Hardwick Budget Nearly Finished

by Doug McClure

HARDWICK – At its first meeting of 2022, the Hardwick Select Board received an update from Town Manager David Upson about the wastewater treatment plant. The board also mulled how to handle Town Meeting with the Omicron-fueled spike in COVID, and heard from Vermont ATV Sportsman Association (VASA) Executive Director Danny Hale about a proposal to invite ATV traffic partway into the village.

The nearly finalized $3,564,808 budget was presented by business manager Casey Rowell. For FY2023, the estimated tax rate is $1.4267, up from the FY2022 rate of $1.3092. Rowell said some of the town’s capital fund is being used to cushion the tax impact. Upson said he had been notified by New England Municipal Consultants Vice President Matt Krajeski, who the town uses for lister services, that Hardwick’s Common Level of Appraisal (CLA) had sunk to 88.45% due to the surge in homes being purchased over appraised value during COVID. If the CLA drops below 85%, it triggers a state-mandated re-appraisal, which could cost in the neighborhood of $150,000. 

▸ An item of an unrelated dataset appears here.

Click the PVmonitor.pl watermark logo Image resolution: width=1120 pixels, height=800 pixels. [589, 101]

Upson said he had met with the wastewater plant’s engineers, Aldrich + Elliott (A+E), and the state to tackle the expensive problem of sludge removal. He said that A+E had expressed concerns over what they described as “astronomical” construction costs, with all the bids coming in over the cost of the bond. Grants are being sought to cover the added expense. One idea on the table that the board has discussed on multiple occasions is directing the American Rescue Plan Act (ARPA) funds the town received from the federal government to the project, or, as Chair Eric Remick described it, “we’re just going to send it down the sewer.” Even if the entire $855,277 were allocated to the sludge removal, it would still not cover the estimated $1.2 million needed. The board can raise the bond amount by up to $200,000 without going back to voters. No decisions were made, as the adjustments are still being sorted out. 

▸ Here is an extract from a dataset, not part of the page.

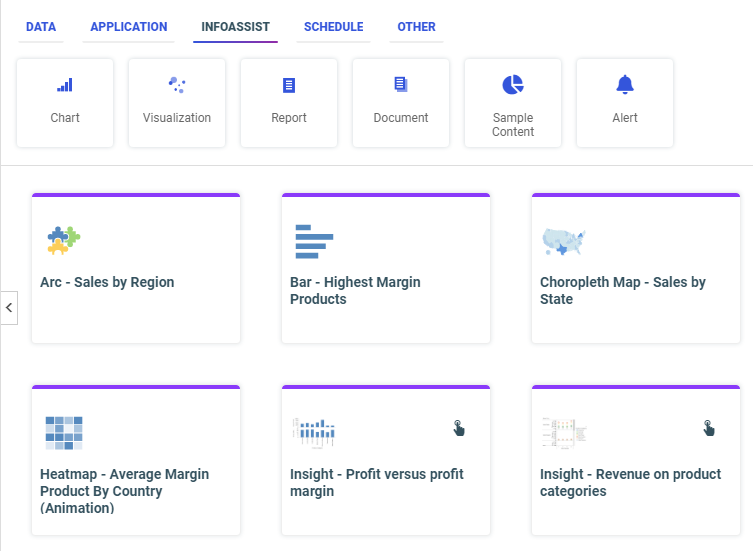
Task: Open the Visualization bubbles icon
Action: 177,86
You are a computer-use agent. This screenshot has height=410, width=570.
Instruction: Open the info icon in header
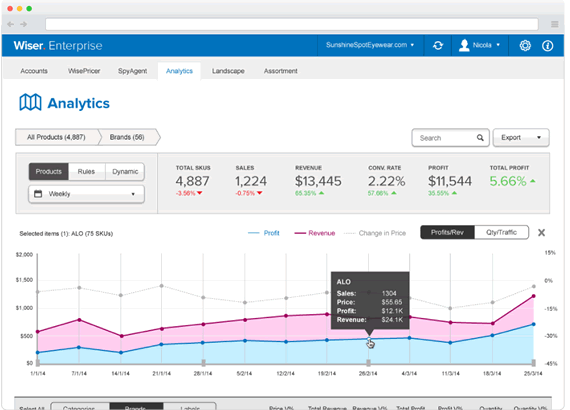pyautogui.click(x=547, y=45)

Town Meeting was discussed, but no decision was made as the state legislature is still working on a bill to allow towns to only do Australian ballot voting. Board member Elizabeth Dow said “it just seems that out of what is being called an abundance of caution doing it as we did it last year feels responsible. If this particular Omicron variant does in fact go in waves, it may have passed through the community by then, but we’re seeing it take effect now and it’s only five or six weeks until Town Meeting. It feels like it would be a good thing to put off an in-person Town Meeting just one more year and hope it’s over by then.” Remick said he had a sense of deja-vu, remembering that the same thing had been said last year.

Thus far, if the board were to resume in-person Town Meeting, the school has not declined to host it, but Town Clerk Alberta Miller said that if the voting were held there it would mean strict masking protocols. Remick said that he felt an in-person meeting would result in people more vulnerable to COVID being less likely to vote. It was pointed out that last year Miller mailed ballots to every address in town and that had resulted in higher turnout. She added that if the board elected to vote by Australian-ballot-only again, she would need a tabulator, but the costs associated with that were reimbursed by the state last year. 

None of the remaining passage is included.